Saturday, January 11, 2014

BEHOLD JESUS... THE GREATEST GIFT OF GOD!!!

12th January, 2014: The Baptism of the Lord 

Christmas season draws to its close with the Baptism of the Lord, because the manifestation is made as clear as possible at this point when the voice from heaven thunders, "this is my beloved Son!" The moment definitively seals the greatest of the gifts that God has ever given humanity: God's only Son...Jesus the Christ, the Word made flesh! The gift that came down to us on that Christmas night, in the lowliness of the manger, has been gradually unwrapped these days, with manifestations - first to the shepherds, then to the wise men and slowly but strongly to Mary and Joseph, as they beheld that Son of God, in their humble hands.

Today is the culmination of the unwrapping...Jesus the gift of God is unwrapped so magnificently in the Liturgy today. We are called to behold that gift, so that the warning that John gives in his Gospel: he came unto his own and his own did not recognise him, may not happen in our case.
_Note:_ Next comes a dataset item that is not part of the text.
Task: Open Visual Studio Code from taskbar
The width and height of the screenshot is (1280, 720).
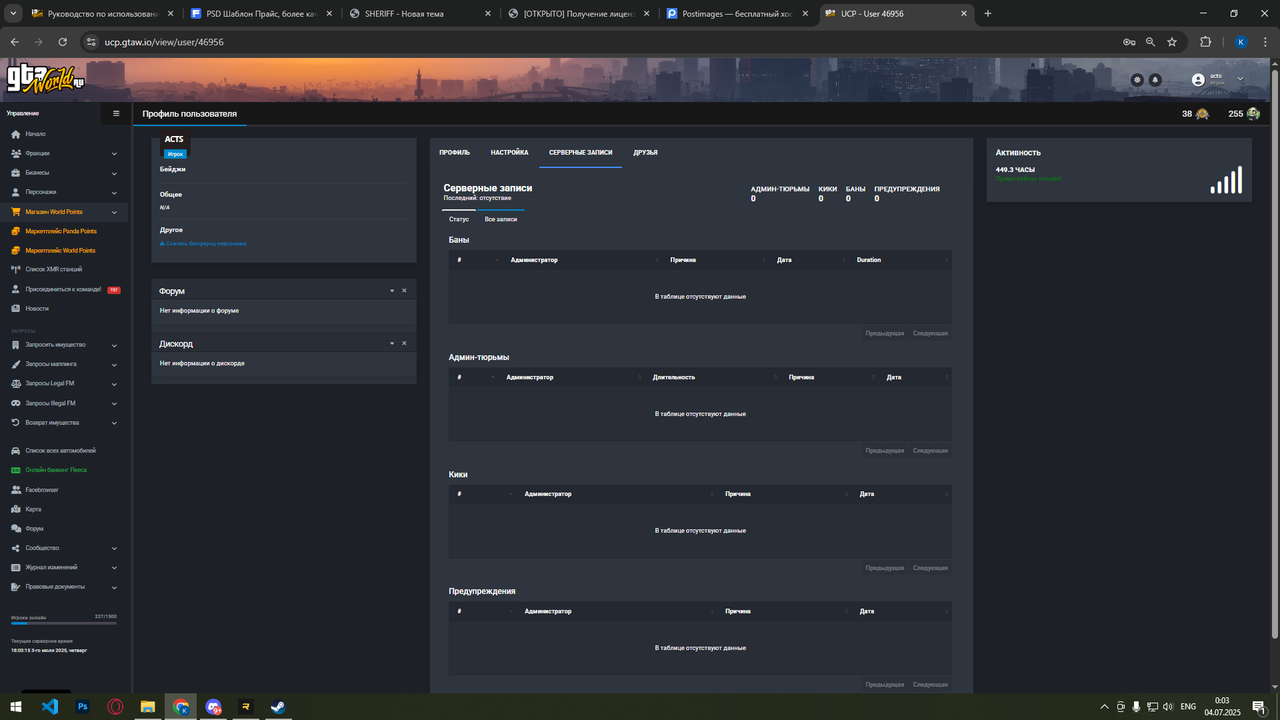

We are called to behold Jesus, the LOVE OF GOD. Jesus is the love of God personified. God's love takes flesh and pitches the tent amidst us... in the person of Jesus! Wherever Jesus went there was healing, life, happiness, forgiveness, in short he was the presence of God, the presence of love, love which lived among people. That is what we are called to perceive, as perceived Peter in the second reading today! To perceive Love living amidst us, manifest today by the very voice of God. Perceiving the presence we are called to transform ourselves into presences of love...for the same voice cries out to us today, in the suffering world, in the marginalised persons and in the exploited brothers and sisters!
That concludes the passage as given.